All that is wanted is the exact lines from the one with "This screenshot has height=426, width=320." through the last line of the entries, with both ends kept and every picture left out.

## INPUT DATA:

┌──

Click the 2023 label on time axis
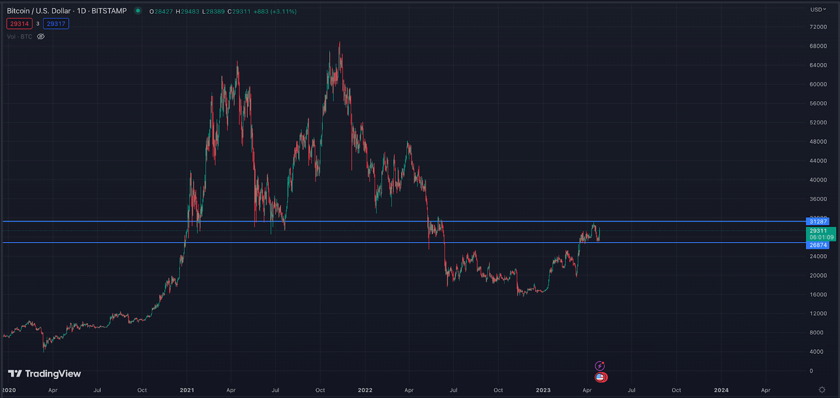This screenshot has height=398, width=840. click(x=543, y=390)
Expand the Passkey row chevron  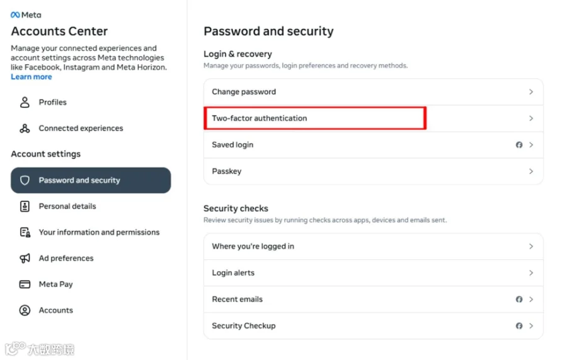(x=531, y=171)
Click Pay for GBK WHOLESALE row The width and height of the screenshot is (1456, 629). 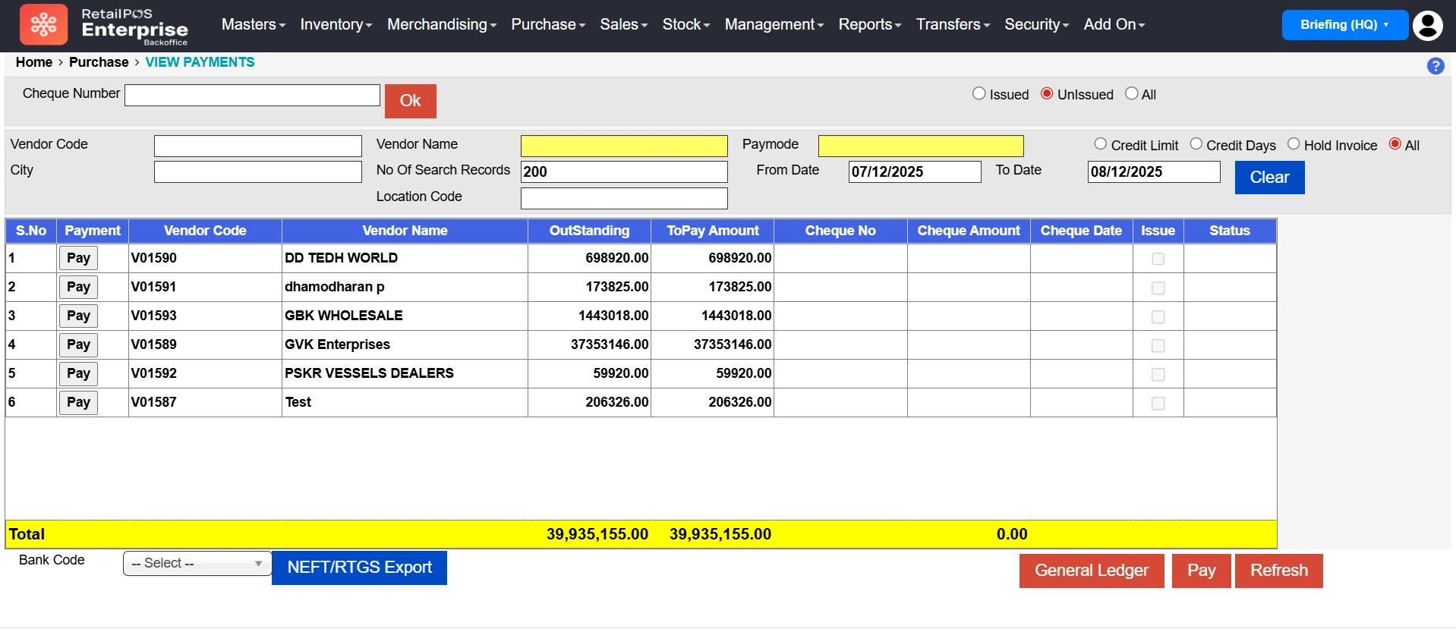pyautogui.click(x=78, y=316)
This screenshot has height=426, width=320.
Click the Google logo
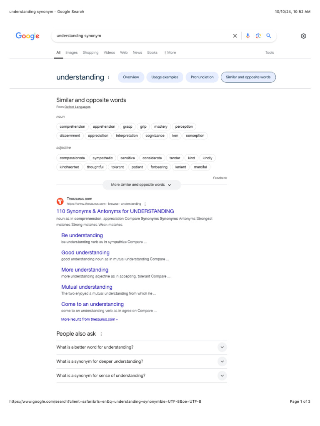tap(28, 36)
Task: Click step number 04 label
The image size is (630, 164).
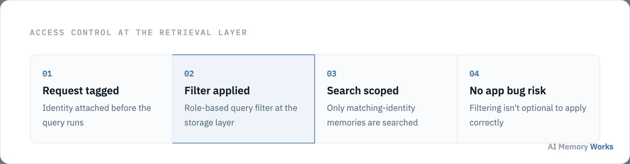Action: coord(474,74)
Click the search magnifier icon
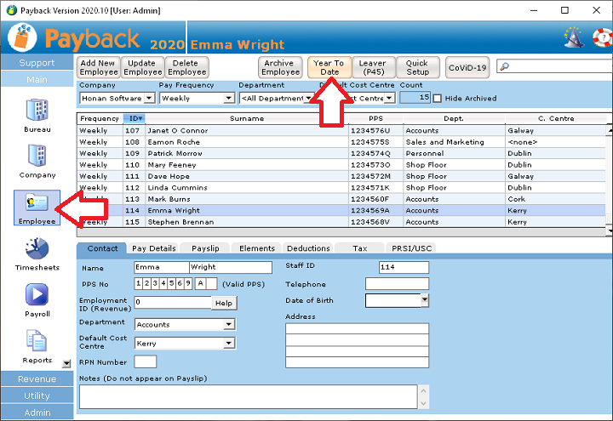The height and width of the screenshot is (421, 613). (504, 67)
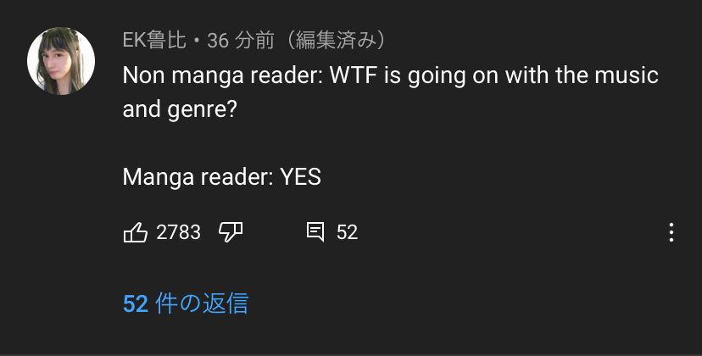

└──

## RESULT FOR THIS EXERCISE:
This screenshot has height=426, width=320.
Click the Google logo
tap(28, 36)
Task: Click step number 04 label
The image size is (630, 164).
Action: coord(474,74)
Click the search magnifier icon
The height and width of the screenshot is (421, 613). (504, 67)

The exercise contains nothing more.